+++ DATA TO PROCESS +++

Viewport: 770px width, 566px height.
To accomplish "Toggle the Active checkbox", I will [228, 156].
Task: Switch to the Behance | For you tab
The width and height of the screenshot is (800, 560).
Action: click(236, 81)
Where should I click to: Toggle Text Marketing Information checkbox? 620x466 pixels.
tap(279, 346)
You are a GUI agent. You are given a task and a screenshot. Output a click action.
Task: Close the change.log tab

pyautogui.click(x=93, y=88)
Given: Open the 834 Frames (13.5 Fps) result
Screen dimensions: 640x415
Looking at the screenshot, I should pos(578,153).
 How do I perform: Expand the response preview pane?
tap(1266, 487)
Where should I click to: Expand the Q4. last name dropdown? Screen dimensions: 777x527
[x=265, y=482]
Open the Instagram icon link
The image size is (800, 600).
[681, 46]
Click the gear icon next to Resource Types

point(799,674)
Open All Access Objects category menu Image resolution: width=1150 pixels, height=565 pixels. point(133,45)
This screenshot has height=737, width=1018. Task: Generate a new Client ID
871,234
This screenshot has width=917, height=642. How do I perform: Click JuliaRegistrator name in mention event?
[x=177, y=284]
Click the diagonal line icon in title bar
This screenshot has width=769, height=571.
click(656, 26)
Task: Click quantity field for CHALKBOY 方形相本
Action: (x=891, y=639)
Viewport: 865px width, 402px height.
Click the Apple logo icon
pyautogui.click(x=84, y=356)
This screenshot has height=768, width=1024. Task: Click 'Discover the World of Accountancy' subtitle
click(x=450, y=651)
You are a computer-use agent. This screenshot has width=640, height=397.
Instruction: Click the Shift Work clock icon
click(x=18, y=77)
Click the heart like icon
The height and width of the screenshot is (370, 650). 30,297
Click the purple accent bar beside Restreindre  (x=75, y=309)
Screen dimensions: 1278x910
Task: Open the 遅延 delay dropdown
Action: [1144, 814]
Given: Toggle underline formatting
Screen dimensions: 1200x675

+++

_WHAT YOU HAVE TO DO:_
Copy each line from the data above that includes "Viewport".

_ANSWER TO THIS EXERCISE:_
Viewport: 770px width, 566px height.
Viewport: 865px width, 402px height.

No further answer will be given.